The revelation is made in the authorized biography done by friends who knew the former president when he was an actor.
One of them, Howard Fast, the writer, said Saturday that Reagan "was passionate" about enlisting with the American Communist party in 1938.
"They thought he was a feather brain and turned him down," Fast told The Sunday Times.
Reagan always portrayed himself as a former left-leaning Democrat who moved to the political right after seeing the communists in action in Hollywood. It now emerges that some of his closest friends were communists. "He felt if it was right for them, it was right for him," said Fast.
In 1938, the 27-year-old actor announced he wanted to sign up. The party conducted an investigation, said Fast, and "word came back he was a flake ... who couldn't be trusted with a political opinion for more than 20 minutes."
Fast said the party sent Reagan a delegation who "convinced him he could do more for the various causes that the party represented in Hollywood as an outsider, as a friend of the party, than as a member.
"It took hours to talk him out of it."
The former president's flirtation with Marxism was an unlikely prelude to a political career that was largely spent battling the threat of Soviet communism.
At the time, the United States was still in the grip of economic depression and many Hollywood actors were starved of work. According to Edmund Morris, the biographer, Reagan applied to become a member of the Californian branch of the American CP but was rejected by leading figures in the party.
As the anti-communist witch-hunt intensified, he was president of the Hollywood Screen Actors' Guild and supplied the FBI with at least six names of communist sympathizers.
Among its other revelations, the biography discloses that Reagan had little respect for George Bush, his vice-president for eight years, and viewed him as a "downstairs person" who lacked political courage.
The revelation of his disdain for Bush, the loyal deputy who became his successor, throws new light on the tensions within the White House as the vice-president struggled to get his own presidential campaign off the ground.

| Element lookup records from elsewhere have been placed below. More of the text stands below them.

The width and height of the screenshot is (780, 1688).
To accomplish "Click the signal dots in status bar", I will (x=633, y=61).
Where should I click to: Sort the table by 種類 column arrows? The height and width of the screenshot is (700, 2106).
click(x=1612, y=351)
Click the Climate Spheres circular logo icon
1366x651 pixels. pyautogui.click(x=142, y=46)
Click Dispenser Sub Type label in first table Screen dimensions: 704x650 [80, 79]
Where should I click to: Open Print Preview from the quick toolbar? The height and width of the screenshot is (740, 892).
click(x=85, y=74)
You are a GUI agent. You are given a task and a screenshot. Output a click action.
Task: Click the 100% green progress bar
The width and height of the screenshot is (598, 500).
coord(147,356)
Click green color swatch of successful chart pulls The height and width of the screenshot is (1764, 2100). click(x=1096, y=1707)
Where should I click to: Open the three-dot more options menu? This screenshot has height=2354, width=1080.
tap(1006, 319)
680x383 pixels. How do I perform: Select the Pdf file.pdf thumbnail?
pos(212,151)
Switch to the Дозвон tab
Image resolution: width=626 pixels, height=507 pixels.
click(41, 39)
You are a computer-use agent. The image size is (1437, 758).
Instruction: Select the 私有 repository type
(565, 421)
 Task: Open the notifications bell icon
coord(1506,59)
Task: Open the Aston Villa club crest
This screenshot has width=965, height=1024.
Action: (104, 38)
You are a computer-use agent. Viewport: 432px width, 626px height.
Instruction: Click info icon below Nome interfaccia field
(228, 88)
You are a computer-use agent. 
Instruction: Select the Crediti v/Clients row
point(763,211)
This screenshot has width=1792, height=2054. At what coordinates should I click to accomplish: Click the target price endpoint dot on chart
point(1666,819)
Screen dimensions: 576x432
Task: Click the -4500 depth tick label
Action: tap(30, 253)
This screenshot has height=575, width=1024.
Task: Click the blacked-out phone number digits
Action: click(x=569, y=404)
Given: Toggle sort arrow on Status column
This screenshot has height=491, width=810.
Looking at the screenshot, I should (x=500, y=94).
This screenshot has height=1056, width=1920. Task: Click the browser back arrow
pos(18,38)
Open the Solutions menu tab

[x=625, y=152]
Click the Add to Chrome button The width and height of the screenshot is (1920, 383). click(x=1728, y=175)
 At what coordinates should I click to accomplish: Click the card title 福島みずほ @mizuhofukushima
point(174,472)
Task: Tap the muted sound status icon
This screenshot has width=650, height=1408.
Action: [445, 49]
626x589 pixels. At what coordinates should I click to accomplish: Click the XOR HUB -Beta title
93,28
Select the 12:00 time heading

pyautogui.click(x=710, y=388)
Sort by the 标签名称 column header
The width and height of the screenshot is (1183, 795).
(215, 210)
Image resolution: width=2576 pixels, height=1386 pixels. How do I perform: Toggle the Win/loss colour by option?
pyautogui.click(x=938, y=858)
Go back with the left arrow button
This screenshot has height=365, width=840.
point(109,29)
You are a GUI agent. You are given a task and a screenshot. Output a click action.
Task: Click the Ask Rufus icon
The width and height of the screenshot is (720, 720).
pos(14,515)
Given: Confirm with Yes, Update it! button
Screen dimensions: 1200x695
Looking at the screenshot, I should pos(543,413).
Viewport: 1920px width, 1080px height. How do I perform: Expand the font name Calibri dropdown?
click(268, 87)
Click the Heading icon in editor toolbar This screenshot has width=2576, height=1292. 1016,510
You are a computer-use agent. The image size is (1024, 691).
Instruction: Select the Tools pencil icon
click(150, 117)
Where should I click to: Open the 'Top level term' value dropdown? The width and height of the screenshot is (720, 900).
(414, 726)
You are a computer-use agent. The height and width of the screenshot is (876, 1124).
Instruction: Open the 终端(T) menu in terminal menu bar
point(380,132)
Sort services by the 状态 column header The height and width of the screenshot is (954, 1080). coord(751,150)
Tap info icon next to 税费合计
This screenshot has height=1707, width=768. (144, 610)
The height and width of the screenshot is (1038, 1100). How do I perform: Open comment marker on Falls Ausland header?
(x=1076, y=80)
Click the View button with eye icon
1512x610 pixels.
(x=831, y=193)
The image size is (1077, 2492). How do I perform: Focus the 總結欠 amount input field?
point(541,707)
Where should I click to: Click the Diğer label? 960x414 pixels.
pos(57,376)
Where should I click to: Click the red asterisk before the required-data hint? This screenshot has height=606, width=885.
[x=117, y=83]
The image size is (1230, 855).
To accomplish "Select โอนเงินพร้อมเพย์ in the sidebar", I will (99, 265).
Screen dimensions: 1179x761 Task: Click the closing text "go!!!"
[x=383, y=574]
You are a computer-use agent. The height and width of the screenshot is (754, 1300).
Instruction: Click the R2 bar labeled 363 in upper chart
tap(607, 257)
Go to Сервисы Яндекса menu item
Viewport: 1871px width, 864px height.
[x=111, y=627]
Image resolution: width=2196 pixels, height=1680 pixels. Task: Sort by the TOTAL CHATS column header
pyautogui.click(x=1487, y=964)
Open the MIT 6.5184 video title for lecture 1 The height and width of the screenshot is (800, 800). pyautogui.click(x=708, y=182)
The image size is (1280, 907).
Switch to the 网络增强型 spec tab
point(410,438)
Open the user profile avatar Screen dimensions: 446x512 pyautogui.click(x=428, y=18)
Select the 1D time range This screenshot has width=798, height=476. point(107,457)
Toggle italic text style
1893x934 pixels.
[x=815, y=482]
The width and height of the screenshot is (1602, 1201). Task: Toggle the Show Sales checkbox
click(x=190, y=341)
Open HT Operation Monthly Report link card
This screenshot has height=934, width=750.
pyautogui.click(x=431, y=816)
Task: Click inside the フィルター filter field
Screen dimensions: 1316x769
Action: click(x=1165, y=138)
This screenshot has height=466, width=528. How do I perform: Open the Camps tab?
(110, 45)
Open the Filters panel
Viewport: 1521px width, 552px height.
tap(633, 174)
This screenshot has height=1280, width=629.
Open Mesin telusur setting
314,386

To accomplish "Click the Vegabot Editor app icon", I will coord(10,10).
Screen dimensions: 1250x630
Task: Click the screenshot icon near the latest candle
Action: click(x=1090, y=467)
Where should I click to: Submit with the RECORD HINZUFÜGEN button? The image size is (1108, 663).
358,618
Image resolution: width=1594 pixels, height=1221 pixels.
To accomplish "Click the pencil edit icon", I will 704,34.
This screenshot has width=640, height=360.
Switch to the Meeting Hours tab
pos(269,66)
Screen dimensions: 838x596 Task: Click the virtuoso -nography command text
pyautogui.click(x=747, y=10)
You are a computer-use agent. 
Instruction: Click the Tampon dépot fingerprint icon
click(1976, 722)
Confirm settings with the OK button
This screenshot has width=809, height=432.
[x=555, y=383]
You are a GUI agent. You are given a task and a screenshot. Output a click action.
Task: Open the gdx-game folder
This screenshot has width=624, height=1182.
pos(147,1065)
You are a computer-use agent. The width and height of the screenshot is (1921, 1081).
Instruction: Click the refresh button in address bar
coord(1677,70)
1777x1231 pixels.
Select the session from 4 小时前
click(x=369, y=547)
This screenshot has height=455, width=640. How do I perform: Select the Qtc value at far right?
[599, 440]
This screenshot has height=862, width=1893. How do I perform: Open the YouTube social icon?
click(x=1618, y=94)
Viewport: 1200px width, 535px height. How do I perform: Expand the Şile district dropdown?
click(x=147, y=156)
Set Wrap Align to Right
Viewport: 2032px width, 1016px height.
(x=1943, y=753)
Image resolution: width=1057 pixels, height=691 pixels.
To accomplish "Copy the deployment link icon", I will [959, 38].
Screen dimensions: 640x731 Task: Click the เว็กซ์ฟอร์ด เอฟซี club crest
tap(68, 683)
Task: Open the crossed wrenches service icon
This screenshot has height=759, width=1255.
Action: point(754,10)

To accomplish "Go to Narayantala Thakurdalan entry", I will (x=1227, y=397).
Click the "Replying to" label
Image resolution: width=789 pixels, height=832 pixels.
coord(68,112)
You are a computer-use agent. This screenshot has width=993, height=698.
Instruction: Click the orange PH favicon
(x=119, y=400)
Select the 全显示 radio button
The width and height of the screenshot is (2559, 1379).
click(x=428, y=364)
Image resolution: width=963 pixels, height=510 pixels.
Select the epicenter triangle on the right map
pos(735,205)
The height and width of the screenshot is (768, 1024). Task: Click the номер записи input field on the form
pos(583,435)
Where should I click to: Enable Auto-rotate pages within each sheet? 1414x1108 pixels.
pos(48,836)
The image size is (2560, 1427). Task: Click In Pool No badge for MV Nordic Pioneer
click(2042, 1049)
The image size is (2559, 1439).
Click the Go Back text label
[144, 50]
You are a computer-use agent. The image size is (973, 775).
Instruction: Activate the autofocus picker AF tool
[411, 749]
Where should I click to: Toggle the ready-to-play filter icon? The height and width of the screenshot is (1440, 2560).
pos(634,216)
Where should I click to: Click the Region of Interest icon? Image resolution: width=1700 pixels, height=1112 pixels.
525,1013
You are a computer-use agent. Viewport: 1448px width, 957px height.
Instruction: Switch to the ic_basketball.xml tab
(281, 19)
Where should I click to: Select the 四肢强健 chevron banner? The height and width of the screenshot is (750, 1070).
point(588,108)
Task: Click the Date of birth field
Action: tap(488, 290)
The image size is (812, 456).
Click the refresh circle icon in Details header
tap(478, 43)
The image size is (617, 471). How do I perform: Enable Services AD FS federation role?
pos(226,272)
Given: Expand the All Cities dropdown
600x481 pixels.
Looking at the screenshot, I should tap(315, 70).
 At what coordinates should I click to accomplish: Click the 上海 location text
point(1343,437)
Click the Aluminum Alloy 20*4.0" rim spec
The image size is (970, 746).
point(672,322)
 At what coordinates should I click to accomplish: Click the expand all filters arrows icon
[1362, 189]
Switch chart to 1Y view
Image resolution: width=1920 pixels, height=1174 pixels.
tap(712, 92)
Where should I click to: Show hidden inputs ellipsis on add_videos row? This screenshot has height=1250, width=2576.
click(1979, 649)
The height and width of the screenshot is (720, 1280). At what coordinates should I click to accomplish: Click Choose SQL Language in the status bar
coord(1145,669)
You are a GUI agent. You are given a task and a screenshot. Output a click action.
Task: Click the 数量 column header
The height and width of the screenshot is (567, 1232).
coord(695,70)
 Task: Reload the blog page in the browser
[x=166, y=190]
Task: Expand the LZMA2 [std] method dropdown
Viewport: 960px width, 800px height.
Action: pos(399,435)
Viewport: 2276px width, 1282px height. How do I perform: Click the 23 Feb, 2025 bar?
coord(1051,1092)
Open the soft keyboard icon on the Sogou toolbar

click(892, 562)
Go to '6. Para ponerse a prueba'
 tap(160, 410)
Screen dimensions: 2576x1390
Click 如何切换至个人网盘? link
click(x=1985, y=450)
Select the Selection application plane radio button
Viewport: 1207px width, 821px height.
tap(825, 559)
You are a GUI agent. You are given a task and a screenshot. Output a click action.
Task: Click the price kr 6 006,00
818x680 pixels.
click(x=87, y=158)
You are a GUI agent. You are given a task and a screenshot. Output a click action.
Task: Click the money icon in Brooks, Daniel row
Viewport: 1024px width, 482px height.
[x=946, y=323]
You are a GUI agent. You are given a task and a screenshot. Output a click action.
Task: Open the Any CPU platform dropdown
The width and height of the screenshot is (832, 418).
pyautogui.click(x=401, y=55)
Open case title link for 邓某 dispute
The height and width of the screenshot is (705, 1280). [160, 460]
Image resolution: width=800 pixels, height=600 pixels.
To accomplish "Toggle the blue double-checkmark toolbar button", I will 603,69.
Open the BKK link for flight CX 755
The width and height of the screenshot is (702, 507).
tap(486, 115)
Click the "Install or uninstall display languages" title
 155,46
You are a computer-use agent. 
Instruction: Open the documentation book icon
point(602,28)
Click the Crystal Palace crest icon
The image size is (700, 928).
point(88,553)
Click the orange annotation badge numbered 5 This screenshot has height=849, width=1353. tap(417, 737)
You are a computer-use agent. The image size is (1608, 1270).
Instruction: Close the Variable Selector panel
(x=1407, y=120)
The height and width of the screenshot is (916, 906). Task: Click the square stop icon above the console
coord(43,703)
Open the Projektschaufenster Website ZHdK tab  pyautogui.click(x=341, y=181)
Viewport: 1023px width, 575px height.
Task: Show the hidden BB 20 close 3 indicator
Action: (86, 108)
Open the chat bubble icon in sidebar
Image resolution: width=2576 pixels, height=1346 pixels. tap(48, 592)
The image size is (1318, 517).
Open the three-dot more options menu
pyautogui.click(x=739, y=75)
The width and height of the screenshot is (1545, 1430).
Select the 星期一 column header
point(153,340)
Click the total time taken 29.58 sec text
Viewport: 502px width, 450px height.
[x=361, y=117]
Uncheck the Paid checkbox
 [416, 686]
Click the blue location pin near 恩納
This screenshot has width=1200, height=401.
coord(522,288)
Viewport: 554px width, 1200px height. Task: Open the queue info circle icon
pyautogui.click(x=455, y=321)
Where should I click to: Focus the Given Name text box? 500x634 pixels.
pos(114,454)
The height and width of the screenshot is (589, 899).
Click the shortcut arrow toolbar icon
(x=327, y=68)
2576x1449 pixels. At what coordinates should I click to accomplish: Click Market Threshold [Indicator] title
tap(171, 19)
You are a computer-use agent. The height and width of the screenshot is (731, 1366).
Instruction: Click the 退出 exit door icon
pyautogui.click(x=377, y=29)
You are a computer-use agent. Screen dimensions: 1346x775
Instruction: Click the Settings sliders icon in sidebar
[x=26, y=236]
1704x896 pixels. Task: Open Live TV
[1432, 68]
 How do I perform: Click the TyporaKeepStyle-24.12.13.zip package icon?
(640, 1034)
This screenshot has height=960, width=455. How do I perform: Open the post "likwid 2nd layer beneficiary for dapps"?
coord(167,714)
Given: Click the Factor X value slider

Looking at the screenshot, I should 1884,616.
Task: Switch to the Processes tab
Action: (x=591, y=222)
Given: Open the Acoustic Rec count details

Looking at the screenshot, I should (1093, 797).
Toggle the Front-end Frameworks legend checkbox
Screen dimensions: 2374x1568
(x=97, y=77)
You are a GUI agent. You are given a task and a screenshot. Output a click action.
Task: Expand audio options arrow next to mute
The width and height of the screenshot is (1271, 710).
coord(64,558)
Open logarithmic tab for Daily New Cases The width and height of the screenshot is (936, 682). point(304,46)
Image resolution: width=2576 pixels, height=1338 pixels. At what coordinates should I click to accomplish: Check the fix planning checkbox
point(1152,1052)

According to Morris, who devoted 14 years' work to the book, Reagan formed a dim view of Bush while they were both candidates for the Republicans' presidential nomination in 1980 -- a contest that Reagan won.
After agreeing to a one-to-one debate with Bush in New Hampshire, the scene of the crucial first primary election, Reagan invited other candidates to join in. Instead of objecting, Bush allowed his rival to change the rules and dominate the event.
"Reagan was a man who admired strength," said Morris. "I think he perceived Bush, when Bush wimped out, as a man who gave into pressure. I sensed very strongly that Reagan thought Bush was not all man."
Dutch: A Memoir of Ronald Reagan, the 864-page book to be published by Random House, was commissioned in the 1980s when Reagan was president. Morris was given unprecedented access to White House meetings and had monthly conversations with his subject.